* Material for this task *
##############################

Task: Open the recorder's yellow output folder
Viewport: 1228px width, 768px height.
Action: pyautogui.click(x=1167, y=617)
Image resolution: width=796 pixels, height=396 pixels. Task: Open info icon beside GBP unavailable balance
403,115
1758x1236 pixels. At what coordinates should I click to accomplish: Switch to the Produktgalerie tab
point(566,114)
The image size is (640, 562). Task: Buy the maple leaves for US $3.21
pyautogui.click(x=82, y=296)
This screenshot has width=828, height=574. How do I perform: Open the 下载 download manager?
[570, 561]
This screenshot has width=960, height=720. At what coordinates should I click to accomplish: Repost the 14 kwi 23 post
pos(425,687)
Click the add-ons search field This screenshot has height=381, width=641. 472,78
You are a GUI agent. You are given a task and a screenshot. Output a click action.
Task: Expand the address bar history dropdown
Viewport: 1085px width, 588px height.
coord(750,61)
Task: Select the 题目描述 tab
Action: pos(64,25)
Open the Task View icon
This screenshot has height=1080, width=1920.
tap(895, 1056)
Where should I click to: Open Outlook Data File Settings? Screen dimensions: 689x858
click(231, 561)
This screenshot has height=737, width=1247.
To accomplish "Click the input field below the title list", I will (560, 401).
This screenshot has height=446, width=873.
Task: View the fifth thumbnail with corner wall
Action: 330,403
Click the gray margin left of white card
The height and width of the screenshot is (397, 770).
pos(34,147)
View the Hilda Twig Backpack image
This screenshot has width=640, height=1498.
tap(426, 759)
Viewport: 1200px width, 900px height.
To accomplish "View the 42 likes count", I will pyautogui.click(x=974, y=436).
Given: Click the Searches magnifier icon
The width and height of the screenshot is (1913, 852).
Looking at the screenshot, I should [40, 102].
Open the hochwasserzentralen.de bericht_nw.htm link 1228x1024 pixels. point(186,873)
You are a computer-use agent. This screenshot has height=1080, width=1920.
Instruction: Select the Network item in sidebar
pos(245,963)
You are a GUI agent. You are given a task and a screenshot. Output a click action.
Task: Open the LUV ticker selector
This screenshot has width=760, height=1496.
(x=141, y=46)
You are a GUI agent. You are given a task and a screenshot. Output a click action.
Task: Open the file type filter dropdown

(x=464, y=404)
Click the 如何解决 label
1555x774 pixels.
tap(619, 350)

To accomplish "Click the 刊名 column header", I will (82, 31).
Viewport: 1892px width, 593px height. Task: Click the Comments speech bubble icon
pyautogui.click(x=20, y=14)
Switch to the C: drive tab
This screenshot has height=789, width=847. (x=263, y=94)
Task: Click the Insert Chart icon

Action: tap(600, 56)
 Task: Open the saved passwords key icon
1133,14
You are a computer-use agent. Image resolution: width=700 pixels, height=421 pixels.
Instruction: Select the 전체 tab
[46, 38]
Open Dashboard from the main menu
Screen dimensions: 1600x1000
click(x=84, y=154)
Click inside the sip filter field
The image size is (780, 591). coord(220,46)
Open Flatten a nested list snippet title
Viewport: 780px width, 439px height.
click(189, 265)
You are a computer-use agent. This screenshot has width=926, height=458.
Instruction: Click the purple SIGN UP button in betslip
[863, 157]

##############################

* Problem to work on *
Find every line in the entries that includes the word "computer", then state how many there are and nothing else.

* Written response *
3